**Work task:**
Please repeat exactly the lines below from the one containing "The image size is (1417, 797)." down to the one containing "Click line number 81", both included, and nothing else.

**Data to process:**
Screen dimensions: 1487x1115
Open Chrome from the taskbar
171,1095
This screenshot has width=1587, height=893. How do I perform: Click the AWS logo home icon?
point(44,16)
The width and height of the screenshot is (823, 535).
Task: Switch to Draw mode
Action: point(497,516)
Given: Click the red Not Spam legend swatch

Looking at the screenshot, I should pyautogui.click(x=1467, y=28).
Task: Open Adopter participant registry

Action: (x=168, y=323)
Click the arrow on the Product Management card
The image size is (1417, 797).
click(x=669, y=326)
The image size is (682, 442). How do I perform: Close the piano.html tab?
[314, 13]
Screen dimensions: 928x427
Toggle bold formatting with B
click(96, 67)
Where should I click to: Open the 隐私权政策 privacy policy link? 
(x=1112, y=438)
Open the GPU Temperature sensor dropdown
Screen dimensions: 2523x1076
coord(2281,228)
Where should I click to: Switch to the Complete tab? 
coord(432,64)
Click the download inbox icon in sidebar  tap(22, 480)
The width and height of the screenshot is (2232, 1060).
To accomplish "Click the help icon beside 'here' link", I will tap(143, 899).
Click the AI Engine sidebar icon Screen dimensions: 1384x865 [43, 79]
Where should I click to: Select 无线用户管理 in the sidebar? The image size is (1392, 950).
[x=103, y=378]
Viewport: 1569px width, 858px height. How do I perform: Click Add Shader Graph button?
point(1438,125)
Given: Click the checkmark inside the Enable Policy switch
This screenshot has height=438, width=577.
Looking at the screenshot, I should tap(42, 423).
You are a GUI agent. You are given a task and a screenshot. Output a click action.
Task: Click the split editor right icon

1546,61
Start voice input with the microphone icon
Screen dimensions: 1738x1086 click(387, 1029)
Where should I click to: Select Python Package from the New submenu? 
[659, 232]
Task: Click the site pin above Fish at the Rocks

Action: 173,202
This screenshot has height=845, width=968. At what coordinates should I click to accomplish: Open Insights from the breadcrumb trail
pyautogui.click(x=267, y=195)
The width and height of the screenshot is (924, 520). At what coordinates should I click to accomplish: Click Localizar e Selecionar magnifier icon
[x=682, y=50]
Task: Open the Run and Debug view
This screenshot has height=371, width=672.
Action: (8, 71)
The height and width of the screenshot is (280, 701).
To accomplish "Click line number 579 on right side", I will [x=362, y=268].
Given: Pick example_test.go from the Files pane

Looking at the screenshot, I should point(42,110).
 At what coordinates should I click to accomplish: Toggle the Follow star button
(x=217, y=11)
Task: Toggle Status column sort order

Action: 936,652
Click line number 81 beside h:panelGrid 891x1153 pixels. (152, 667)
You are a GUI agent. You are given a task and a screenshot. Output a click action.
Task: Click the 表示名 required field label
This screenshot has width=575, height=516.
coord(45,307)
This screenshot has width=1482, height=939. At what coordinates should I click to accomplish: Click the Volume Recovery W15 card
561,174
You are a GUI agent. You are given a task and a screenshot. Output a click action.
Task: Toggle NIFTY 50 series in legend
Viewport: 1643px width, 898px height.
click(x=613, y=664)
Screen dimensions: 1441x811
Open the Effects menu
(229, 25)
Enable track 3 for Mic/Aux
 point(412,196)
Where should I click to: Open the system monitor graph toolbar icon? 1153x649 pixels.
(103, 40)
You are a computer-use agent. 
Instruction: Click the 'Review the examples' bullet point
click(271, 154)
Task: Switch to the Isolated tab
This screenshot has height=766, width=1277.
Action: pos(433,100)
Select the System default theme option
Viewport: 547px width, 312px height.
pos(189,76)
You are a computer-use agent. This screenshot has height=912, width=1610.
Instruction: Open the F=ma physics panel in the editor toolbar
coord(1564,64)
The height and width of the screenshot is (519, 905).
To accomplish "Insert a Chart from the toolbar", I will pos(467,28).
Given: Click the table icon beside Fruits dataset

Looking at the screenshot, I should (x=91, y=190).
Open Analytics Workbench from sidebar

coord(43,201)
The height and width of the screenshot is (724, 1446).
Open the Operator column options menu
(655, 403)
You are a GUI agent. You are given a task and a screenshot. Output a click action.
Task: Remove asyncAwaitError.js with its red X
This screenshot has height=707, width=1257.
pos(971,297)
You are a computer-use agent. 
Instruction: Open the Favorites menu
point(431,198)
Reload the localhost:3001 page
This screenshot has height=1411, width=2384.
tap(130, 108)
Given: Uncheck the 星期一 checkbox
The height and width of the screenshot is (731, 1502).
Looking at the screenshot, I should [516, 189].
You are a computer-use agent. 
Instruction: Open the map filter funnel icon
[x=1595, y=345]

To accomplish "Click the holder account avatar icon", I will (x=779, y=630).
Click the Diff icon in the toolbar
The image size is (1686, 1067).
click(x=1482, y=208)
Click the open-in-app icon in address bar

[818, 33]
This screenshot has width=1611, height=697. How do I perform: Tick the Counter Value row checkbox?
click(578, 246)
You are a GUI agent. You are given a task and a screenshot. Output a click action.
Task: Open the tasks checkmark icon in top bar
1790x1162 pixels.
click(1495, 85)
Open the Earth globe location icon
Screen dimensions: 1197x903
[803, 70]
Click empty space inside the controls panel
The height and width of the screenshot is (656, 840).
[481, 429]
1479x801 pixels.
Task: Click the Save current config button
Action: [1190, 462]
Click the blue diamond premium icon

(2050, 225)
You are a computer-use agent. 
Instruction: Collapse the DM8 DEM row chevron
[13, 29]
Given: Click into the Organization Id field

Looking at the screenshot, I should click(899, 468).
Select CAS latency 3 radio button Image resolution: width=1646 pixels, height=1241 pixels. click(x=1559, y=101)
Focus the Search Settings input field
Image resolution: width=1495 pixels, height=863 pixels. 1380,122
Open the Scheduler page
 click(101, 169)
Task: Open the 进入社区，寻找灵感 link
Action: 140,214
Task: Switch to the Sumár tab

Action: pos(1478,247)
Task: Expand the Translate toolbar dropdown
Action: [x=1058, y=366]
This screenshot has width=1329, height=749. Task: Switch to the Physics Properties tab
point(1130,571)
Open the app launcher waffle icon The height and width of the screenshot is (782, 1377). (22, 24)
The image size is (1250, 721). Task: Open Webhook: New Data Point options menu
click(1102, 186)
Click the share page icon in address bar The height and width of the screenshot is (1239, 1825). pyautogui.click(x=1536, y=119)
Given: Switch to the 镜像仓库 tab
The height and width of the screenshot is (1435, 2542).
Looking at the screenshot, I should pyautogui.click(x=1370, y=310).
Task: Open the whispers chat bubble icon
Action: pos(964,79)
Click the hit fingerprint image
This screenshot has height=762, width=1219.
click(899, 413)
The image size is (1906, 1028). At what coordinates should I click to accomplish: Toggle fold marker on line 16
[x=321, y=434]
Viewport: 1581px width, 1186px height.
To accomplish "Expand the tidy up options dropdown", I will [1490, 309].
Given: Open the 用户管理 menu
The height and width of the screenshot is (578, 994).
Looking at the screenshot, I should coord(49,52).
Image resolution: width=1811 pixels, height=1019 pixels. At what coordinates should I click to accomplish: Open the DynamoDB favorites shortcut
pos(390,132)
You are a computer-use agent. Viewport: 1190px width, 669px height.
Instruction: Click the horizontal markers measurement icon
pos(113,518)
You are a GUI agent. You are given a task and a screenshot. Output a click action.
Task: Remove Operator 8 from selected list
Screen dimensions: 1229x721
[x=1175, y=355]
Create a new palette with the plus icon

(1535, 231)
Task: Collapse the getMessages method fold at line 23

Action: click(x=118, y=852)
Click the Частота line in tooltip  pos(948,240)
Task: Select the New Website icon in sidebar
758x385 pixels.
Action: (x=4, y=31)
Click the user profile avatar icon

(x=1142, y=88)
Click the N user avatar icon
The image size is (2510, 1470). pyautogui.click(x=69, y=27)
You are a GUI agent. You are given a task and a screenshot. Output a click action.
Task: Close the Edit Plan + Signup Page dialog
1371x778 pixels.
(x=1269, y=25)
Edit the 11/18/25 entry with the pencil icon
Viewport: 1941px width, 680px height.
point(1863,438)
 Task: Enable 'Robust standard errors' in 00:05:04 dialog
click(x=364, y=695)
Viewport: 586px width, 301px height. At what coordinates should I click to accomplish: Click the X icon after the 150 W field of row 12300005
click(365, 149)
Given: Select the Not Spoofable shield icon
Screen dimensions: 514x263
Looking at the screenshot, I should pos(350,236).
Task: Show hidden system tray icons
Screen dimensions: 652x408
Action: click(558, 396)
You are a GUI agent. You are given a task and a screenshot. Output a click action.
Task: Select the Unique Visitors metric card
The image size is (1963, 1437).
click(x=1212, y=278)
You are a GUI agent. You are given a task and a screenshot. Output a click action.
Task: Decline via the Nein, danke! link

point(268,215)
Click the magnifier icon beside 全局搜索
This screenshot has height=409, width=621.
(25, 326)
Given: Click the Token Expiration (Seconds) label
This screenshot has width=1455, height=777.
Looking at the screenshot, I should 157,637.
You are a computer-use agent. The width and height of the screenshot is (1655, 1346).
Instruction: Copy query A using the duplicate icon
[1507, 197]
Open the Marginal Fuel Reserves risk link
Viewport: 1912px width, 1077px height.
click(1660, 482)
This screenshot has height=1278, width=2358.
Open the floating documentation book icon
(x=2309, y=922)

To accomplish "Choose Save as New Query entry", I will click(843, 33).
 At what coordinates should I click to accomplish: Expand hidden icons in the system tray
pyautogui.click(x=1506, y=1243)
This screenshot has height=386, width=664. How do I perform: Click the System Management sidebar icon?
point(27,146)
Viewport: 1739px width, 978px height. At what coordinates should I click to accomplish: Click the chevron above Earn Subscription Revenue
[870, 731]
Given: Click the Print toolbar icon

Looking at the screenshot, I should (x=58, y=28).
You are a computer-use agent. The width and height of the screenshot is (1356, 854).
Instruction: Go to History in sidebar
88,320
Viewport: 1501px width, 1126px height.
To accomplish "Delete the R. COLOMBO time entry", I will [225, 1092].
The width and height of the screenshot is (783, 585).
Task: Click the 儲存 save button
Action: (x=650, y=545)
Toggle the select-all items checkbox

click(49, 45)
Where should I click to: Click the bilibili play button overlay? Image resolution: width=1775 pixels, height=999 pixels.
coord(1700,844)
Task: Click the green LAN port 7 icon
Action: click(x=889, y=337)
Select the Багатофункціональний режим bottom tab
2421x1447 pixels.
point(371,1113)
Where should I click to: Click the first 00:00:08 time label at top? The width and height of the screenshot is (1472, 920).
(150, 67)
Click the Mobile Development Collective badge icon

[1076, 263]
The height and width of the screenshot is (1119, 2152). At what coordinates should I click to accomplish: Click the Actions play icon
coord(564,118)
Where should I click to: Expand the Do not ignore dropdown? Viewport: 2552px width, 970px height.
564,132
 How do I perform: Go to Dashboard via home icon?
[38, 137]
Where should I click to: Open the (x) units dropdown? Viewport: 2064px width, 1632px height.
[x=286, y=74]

**Response to the task:**
The image size is (1417, 797).
click(x=669, y=326)
The image size is (682, 442). How do I perform: Close the piano.html tab?
[314, 13]
Screen dimensions: 928x427
Toggle bold formatting with B
click(96, 67)
Where should I click to: Open the 隐私权政策 privacy policy link? 
(x=1112, y=438)
Open the GPU Temperature sensor dropdown
Screen dimensions: 2523x1076
coord(2281,228)
Where should I click to: Switch to the Complete tab? 
coord(432,64)
Click the download inbox icon in sidebar  tap(22, 480)
The width and height of the screenshot is (2232, 1060).
To accomplish "Click the help icon beside 'here' link", I will tap(143, 899).
Click the AI Engine sidebar icon Screen dimensions: 1384x865 [43, 79]
Where should I click to: Select 无线用户管理 in the sidebar? The image size is (1392, 950).
[x=103, y=378]
Viewport: 1569px width, 858px height. How do I perform: Click Add Shader Graph button?
point(1438,125)
Given: Click the checkmark inside the Enable Policy switch
This screenshot has height=438, width=577.
Looking at the screenshot, I should tap(42, 423).
You are a GUI agent. You are given a task and a screenshot. Output a click action.
Task: Click the split editor right icon

1546,61
Start voice input with the microphone icon
Screen dimensions: 1738x1086 click(387, 1029)
Where should I click to: Select Python Package from the New submenu? 
[659, 232]
Task: Click the site pin above Fish at the Rocks

Action: 173,202
This screenshot has height=845, width=968. At what coordinates should I click to accomplish: Open Insights from the breadcrumb trail
pyautogui.click(x=267, y=195)
The width and height of the screenshot is (924, 520). At what coordinates should I click to accomplish: Click Localizar e Selecionar magnifier icon
[x=682, y=50]
Task: Open the Run and Debug view
This screenshot has height=371, width=672.
Action: (8, 71)
The height and width of the screenshot is (280, 701).
To accomplish "Click line number 579 on right side", I will [x=362, y=268].
Given: Pick example_test.go from the Files pane

Looking at the screenshot, I should point(42,110).
 At what coordinates should I click to accomplish: Toggle the Follow star button
(x=217, y=11)
Task: Toggle Status column sort order

Action: 936,652
Click line number 81 beside h:panelGrid 891x1153 pixels. (152, 667)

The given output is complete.